To 'become' a conservative requires only that first act of mere doubt expressed about our over-confidence in submitting to abstractions such as Reason as if they were the absolute bell-wethers of human existence. Conservatism goes beyond simple scepticism, however, because it involves drawing upon well-rehearsed, age-hold heuristics and a ruthless selectivity in the minutiæ of any prospective action, especially where it involves considerations of any increasing scale.

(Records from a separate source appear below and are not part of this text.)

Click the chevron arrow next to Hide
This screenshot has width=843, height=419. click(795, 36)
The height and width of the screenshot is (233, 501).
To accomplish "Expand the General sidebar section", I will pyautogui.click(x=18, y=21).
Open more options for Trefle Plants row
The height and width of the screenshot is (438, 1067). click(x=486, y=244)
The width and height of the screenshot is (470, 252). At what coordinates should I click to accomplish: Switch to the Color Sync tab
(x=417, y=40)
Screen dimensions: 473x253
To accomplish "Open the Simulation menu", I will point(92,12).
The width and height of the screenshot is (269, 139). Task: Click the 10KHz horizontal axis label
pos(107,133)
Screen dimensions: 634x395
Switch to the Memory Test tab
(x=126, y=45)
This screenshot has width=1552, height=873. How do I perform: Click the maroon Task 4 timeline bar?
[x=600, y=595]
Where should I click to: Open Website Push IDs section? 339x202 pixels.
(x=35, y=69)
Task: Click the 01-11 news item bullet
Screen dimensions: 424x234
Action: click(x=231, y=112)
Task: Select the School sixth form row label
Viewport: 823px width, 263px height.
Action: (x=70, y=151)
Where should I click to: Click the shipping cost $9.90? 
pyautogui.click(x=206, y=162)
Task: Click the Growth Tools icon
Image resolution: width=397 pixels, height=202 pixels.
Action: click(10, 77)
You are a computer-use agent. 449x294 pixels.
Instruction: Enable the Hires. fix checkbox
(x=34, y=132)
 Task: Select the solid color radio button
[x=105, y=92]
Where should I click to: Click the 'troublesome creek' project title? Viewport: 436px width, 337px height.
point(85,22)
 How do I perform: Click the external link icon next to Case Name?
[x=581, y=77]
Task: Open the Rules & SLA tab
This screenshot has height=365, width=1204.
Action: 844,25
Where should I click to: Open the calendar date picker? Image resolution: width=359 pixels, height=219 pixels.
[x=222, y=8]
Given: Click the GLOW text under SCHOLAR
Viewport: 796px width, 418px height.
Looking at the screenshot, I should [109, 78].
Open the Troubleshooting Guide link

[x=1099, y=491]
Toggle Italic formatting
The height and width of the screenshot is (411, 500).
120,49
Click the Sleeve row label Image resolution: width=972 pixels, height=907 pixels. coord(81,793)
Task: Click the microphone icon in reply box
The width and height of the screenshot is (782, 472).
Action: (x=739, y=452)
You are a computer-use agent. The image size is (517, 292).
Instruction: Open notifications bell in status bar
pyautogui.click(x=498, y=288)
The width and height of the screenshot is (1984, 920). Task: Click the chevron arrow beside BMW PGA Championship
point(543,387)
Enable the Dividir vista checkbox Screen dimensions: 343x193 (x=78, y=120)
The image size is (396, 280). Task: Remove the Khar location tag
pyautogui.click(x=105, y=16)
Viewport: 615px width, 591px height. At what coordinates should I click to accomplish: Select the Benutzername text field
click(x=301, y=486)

I am a self-identified Conservative, like my father before me and his own father before him. This too, the simple and unbroken chain which supercedes a single lifetime, is an important part of how I'm a conservative, as a way of living which spans the generations is a native part of conservatism as such (as are many of its qualities and when found elsewhere are nonetheless characteristically conservative). I may have easily and justifiably called this article 'Why I Am A Conservative', because it self-evidently appears through my own theoretical-practical frame of reference – and this, too, is very much a notion at home with being a conservative. Take heed, however, for conservatives are not necessarily mere empiricists (for the conservative, as I've said, knowledge so-called must as it were transcend that of a single lifetime). For me, "conservative" is not a label but a way of living. For this reason and those which will be explored below, I consider genuine conservatives in the strictest sense to be on the brink of extinction (and perhaps we must always be so).

The form of conservatism to which I refer below is certainly not the American kind. American conservatism is really too revisionist to be an authentic form. I am not an American, a so-called 'traditionalist', nor a Christian. I am Scottish and I have no creed. Let me draw upon a point I have already made: conservatism is occupied very little with the labels we wear. The relative unimportance of such labels will shortly be established below.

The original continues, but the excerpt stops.